Herod, a leading figure in the Buxton Toucan Club, said that the clashes were not as a result of the attempt by persons to remove statements of poll from the polling station at Buxton. She said citizens felt that they had resolved that matter. But their actions were in fact due to the police sending two contingents of policemen, including fully armed members of Target Special Force, to the area. When Buxtonians learnt that the policemen were on their way, the reaction was spontaneous - they blocked the roadway and burned tyres.

Herod said that prior to the elections, a representative group had met Home Affairs Minister Ronald Gajraj to express their concerns about the use of excessive force by the police on young people, women and people of Buxton in general.

They had warned that people of Buxton were not going to take the abuse and were going to retaliate if they persisted. She said that the clashes last week were not only to show their strength in numbers to the police, but also to get the wider society to understand the plight of Buxtonians.

When the police reinforcement arrived, they met angry people who blocked the road initially against the police by burning tyres and placing logs across the road. The police reacted by "throwing tear gas like mad".

Herod said that if it was a problem of race as some sections of the community were making it out to be, Buxtonians would have inflicted injury on their Indian brothers and sisters or left them to punish in the tear gas. But this was not the case. She said "it was Black people who ran into [the neighbouring community of] Annandale to help the people find water to ease the effects of the tear gas on their children and family members who were suffocating."
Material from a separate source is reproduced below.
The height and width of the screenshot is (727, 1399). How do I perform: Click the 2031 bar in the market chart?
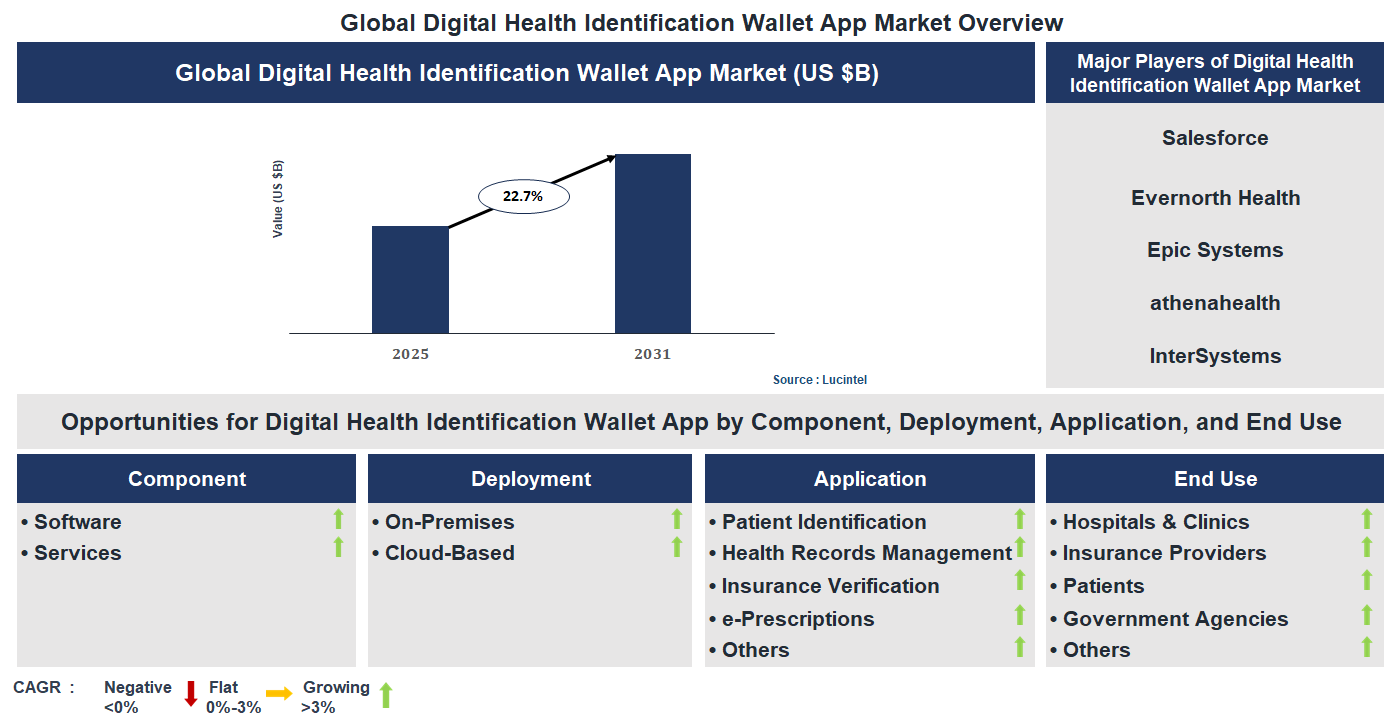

She echoed the sentiments of other leaders in Buxton who said that the protest was not about ordinary people of one race fighting against another race but it was a protest against a government that they felt, practised racism. The people in the villages, she said, lived like brothers and sisters.

Buxtonians, she said, were still incensed about being marginalised, yet "used by the government". She gave an example of a group of Buxton school children in an advertisement about the PPP/Civic being a caring government leading up the elections. Many parents and even children, she said, were complaining that they were used in PPP/Civic advertisement when the government had neglected them. She said that some children "are being labelled and they are uncomfortable with it".
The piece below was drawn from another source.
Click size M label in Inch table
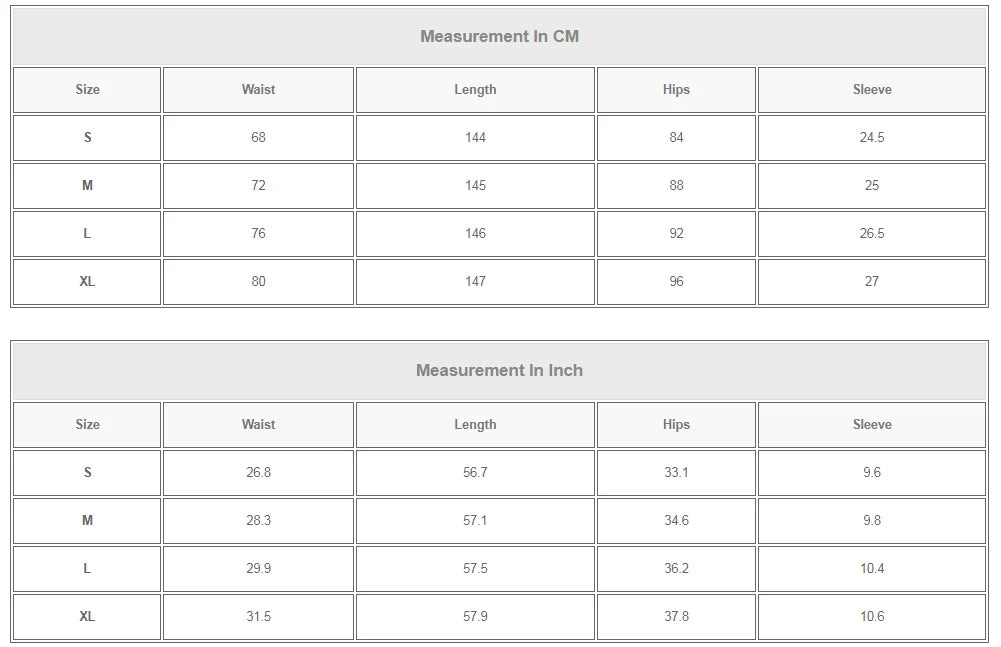point(87,521)
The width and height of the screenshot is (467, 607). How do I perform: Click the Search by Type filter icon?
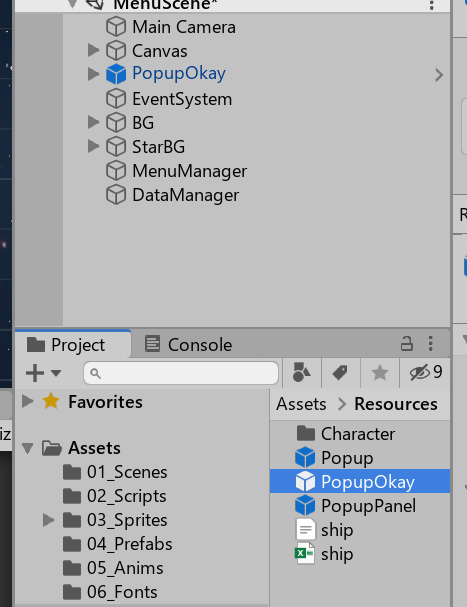301,372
These very children, she said, lacked educational opportunities, In the past, she said, Buxton had three secondary schools. Now it has only a community high school.
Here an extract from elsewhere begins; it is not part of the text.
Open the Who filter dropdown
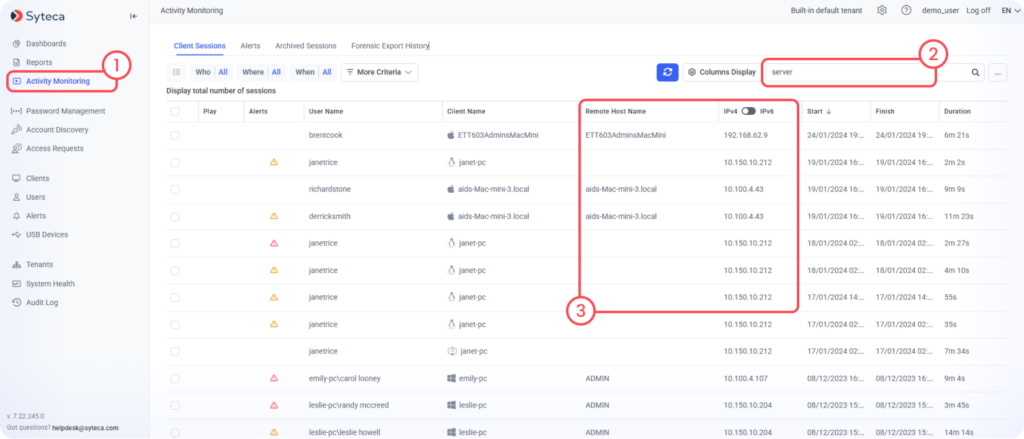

She said that there was need for infrastructural development including proper drainage and irrigation. Buxtonians, she said, were paying taxes for funds borrowed from multilateral financial institutions for infrastructural works, but Buxtonians, were not benefiting. She pointed out the need for proper drainage and irrigation of the Company Trench in Buxton for people to access farmlands.

At present, she said Buxton was unsettled. "People are just moving and just waiting. For the longest while it has been a village for `liming' and unemployment. The youths here have very little or nothing to do."

She recalled government's youth initiative programme for which the community was still to receive a feedback.

Herod said, "people got a bad view of Buxton as being racial," but "that is not the case." She said if other concerned and relevant government workers would visit Buxton and work among the young and the old they and the wider Guyanese society would understand. What was happening in Buxton might be reflective of other predominantly African villages.

Last Sunday's protest march, she said, was held to highlight the fact that many Buxtonians were disenfranchised. Herod was one of the persons helping people to look for names on the voters list. "Many of them were walking up and down, some had ID cards and some had stubs" but their names did not appear on the voters' list even though they made all efforts to be registered. Buxtonians, she said, somehow feel undermined and they saw the election as a form of freedom from oppression.

The protest march, however, she said had its plusses as after the march the youths discussed some of the things they would like addressed and would want government to assist in. They plan to present the proposal to government.

Buxton, she said, needed assistance and not of the handout type but of sustained programmes which would yield benefits to the young people in helping to develop themselves and the community.